“He will call on me, and I will answer him; I will be with him in trouble, I will deliver him and honour him.” Psalm 91:15
Augustine in reflecting on this statement says “And how shall I call upon my God — my God and my Lord? For when I call on Him I ask Him to come into me.” Augustine sums up something as Christians we often fail to realise.
Prayer is insane. The very thought that I could summon the God who alone formed me in my mother’s womb, knit me together, who has determined my birthday and my death day; who holds the universe in the palm of his hand, forging history, lifting up and tearing down presidents and kings, effortlessly weaving billions of lives, billions of choices into a seamless, ordained redemption plan; spinning galaxies and creating stars – chuckling as scientists whelp with delight at the discovery of a planetary formation he had placed there light years before.

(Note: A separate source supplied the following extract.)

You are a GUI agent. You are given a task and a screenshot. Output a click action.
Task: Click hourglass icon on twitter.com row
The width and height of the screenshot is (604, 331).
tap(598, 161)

This God I can come before with a request. To help me find that missing cable to my hotpot plate, to enable my kids to do well in their exams, to bring my friend to know him, to stay calm in the midst of a period of worry which he knows will last only a day or so. To call up the president of the USA or of China with such trivial demands would be an insult, preposterous. In fact, how could I even approach as a mere citizen, a mere nobody one who holds so great a title?
If it were possible to even get through to the White House, the conversation could go little beyond, “Excuse me. I’d like to speak to President Trump about my big toe – the nail has come off and it’s causing me pain. Click.” Great leaders have better things to worry about than my varnished pedals.
Unless I had something of value to them. Unless I offered an opportunity they did not hold within their grasp. Unless I was the master of a secret that they desired and could not have without my assistance. Then and only then would I gain access to their ear.
The pagan gods were needy. They loved a little flattery, a stroking of their back, an offering to appease them. If the mood suited them, they would shower down their blessings all for a bowl of fruit or a little greasing of their palms.
But YHWH is holy. He is not in need of our sacrifices. He lives in perfect loving community, in need of nothing, incorruptible, unbribable, utterly satisfied with unmatched glory that requires no polishing or shining, no sailors to keep his boat from sinking, no servants to keep his house from dustiness, no civil servants to keep his administration afloat.
And yet, he invites me to come and call upon the Lord, and he will hear my cry. How can I call one who is so great to come to ME. Why would he listen to ME? He has no incentive, I have nothing to give. The transaction is unreasonable, unthinkable. And yet, and yet. He does. For he is holy. Unlike other rulers. Unlike other leaders. Unlike the system of our world. Unlike the religions of this globe. Unlike our market economies with which we approach the gods. For we can pray to him, because he is love. I can approach him because he is love. He will hear because he is love.
But this is not empty Hollywood love. This is not a disregarding of the fallout of our choices kind of love. This isn’t brush the past under the carpet kind of love. This is love – not that we loved God, but that he loved us and gave himself for us.
It is through the cross that we can come. It is through the pouring out of the Holy One of Israel – pierced through, ripped apart, lacerated, wounds gushing forth a fountain of agonising heartbreak. He took our punishment. He removed all obstacles. He cleared the way so we could come and pray to him. No ticket to a game has been so costly. No entrance fee to a concert has required so much. No audience with an emperor has been granted with so dear a price.
And yet this is the privilege, the wonder, the insanity of prayer.